> [Text to read]
---*---

Friday, January 29, 2016

FBI Releases Footage Shot from Aircraft Showing Police Chase of LaVoy Finicum in Rural Oregon

Following-up, "Dramatic Footage Shows FBI and OSP Ambush LaVoy Finicum, Shoot and Kill Reaching for Waistband (VIDEO)."

Here's the MSM coverage at the New York Times, "F.B.I. Releases Video Showing Death of Oregon Refuge Occupier":
BURNS, Ore. — The F.B.I. took the extraordinary step of releasing surveillance video on Thursday showing the shooting death of LaVoy Finicum, a member of the armed occupation of a federal wildlife refuge here in eastern Oregon, as the occupation continued by a handful of followers.

Mr. Finicum, 54, was killed Tuesday by Oregon State Police troopers, said Greg Bretzing, the special agent in charge for the F.B.I in Oregon, after he tried to run through a police barricade on a wooded road, then climbed from his truck and, Mr. Bretzing said, reached for a weapon in his jacket pocket.

“There are various versions of what occurred during this event: most inaccurate, some inflammatory,” Mr. Bretzing said, before playing the video — shot from an aircraft — at a news conference. “To that end, we want to do what we can to lay out an honest and unfiltered view of what happened and how it happened.”

Mr. Bretzing stressed the investigation of the shooting was continuing. But he said the officers fired on Mr. Finicum’s truck as it sped toward a roadblock and went off the road into a snowbank, and then again after he left the vehicle. He said the total number of shots fired was “in the single digits.”

---*---

> [Written problem 1]
In the article on the FBI footage, how old was LaVoy Finicum?
The article and the rows have no connection to each other.

---*---

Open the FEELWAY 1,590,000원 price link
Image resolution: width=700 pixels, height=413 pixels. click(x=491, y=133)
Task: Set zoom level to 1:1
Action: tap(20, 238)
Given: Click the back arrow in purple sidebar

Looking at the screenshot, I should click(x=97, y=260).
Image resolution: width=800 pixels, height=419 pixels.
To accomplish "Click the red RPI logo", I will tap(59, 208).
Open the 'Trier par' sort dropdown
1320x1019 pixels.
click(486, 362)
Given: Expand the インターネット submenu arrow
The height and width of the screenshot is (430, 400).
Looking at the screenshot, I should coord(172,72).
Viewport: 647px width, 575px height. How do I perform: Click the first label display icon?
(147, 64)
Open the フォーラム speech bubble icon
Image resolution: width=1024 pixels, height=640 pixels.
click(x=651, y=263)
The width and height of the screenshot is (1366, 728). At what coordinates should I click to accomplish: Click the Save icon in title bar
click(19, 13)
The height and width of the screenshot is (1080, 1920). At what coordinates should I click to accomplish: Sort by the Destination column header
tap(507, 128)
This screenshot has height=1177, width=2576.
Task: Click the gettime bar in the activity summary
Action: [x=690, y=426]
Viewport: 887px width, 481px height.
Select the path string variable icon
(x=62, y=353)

---*---

> [Written problem 2]
How many lines of the rows contain the string "Viewport"? Give only the number.

> [Full response 1]
He was 54.

> [Full response 2]
2